▶ _TASK DETAILS_
In the records below, find the line containing "Given: Open first Остап Бендер name link". Output it and every line after it to the end, unchanged, with no pictures.

Items from a data source:
++++++++
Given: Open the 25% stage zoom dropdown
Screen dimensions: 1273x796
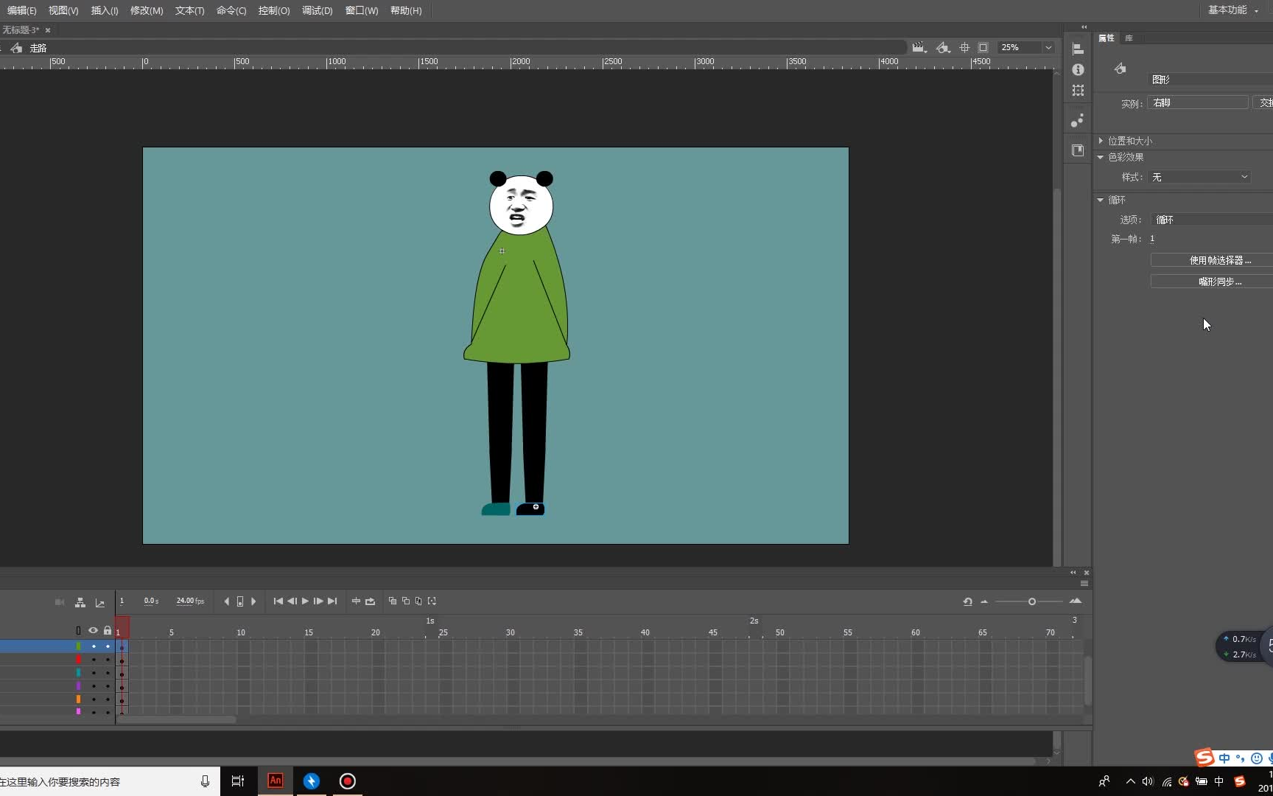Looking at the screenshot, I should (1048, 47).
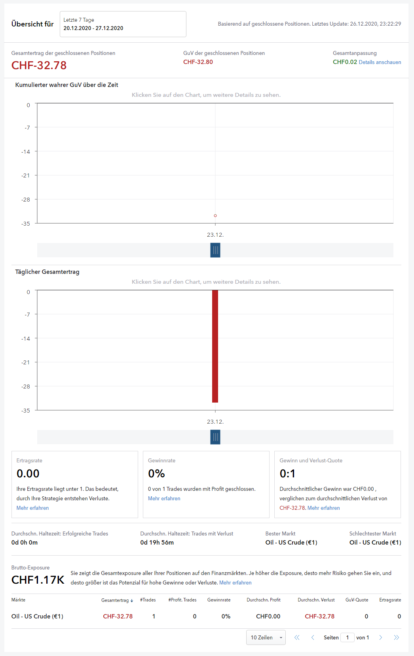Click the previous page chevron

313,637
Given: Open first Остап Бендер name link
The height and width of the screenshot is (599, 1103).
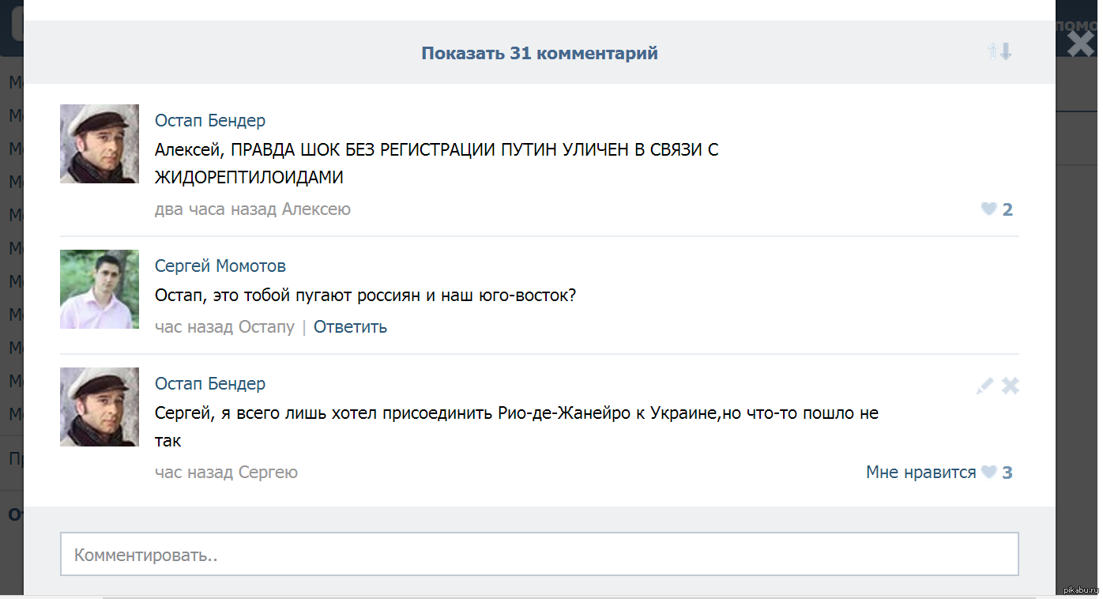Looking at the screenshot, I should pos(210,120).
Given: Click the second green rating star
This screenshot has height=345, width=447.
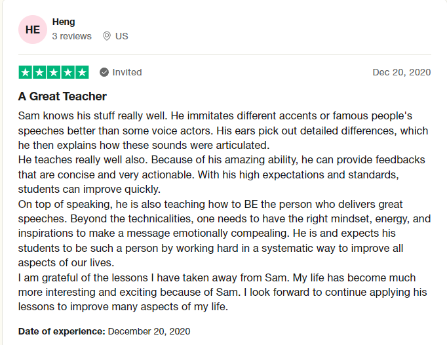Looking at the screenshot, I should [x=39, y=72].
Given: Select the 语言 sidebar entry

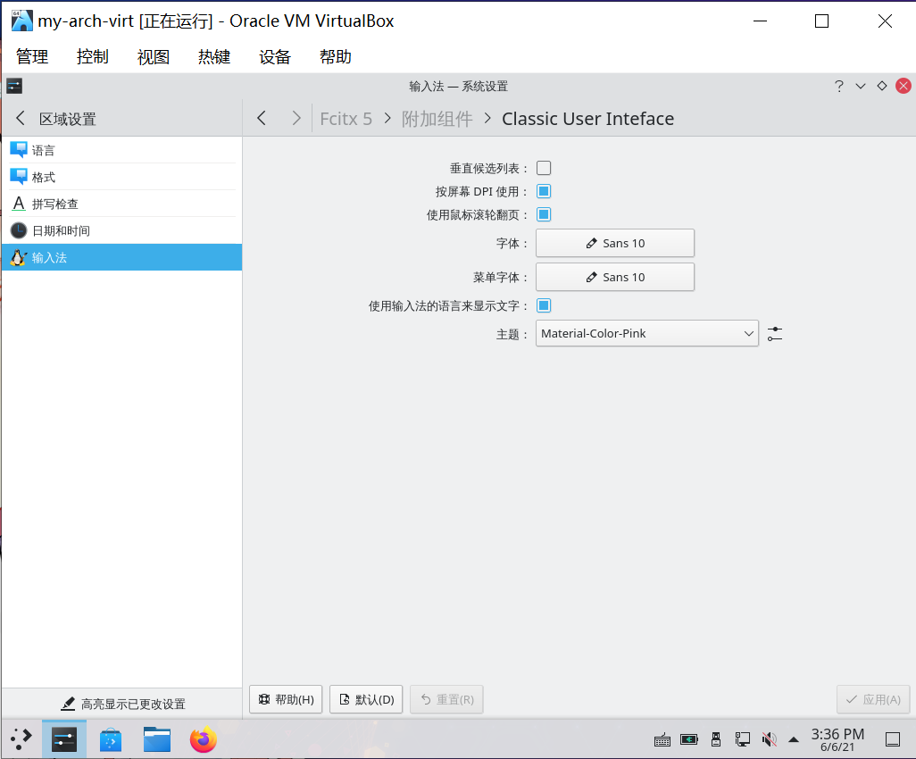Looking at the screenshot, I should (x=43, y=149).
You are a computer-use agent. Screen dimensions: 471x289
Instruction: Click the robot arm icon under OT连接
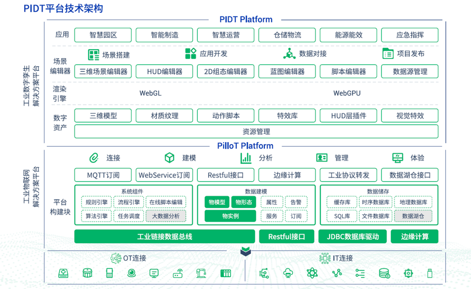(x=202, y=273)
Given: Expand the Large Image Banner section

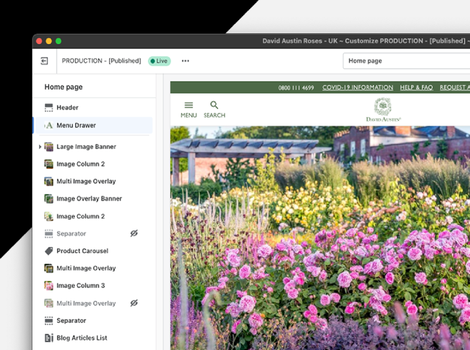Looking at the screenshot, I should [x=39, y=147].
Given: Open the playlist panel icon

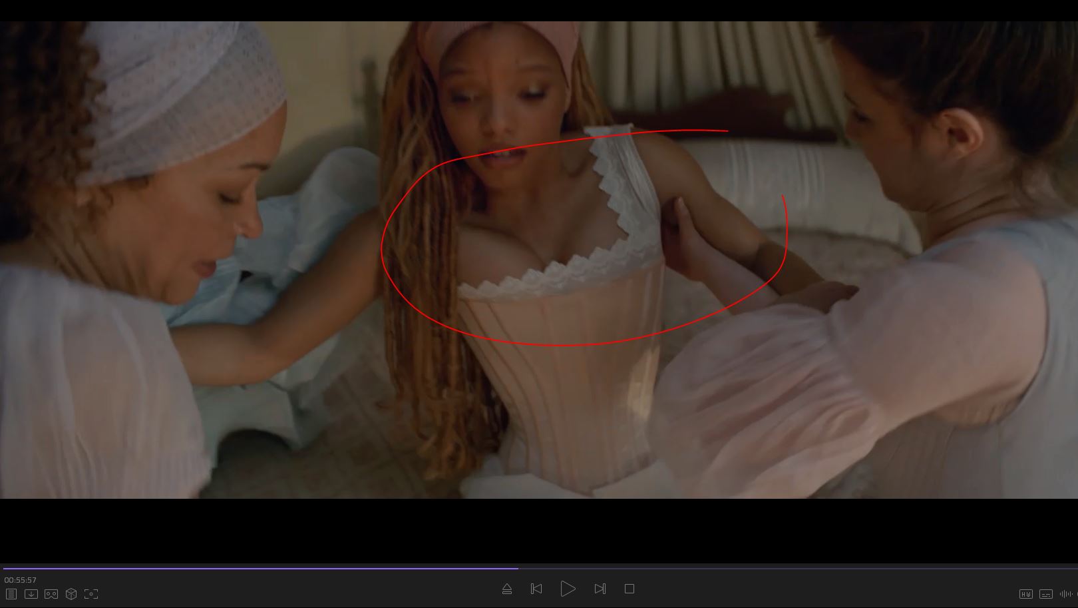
++++++++
▶ _RESPONSE BOX_
Given: Open first Остап Бендер name link
The height and width of the screenshot is (599, 1103).
Looking at the screenshot, I should pos(210,120).
Given: Click the second green rating star
This screenshot has height=345, width=447.
Looking at the screenshot, I should [x=39, y=72].
Given: Select the 语言 sidebar entry

Looking at the screenshot, I should (x=43, y=149).
You are a computer-use agent. Screen dimensions: 471x289
Instruction: Click the robot arm icon under OT连接
(x=202, y=273)
Given: Expand the Large Image Banner section

Looking at the screenshot, I should [x=39, y=147].
Given: Open the playlist panel icon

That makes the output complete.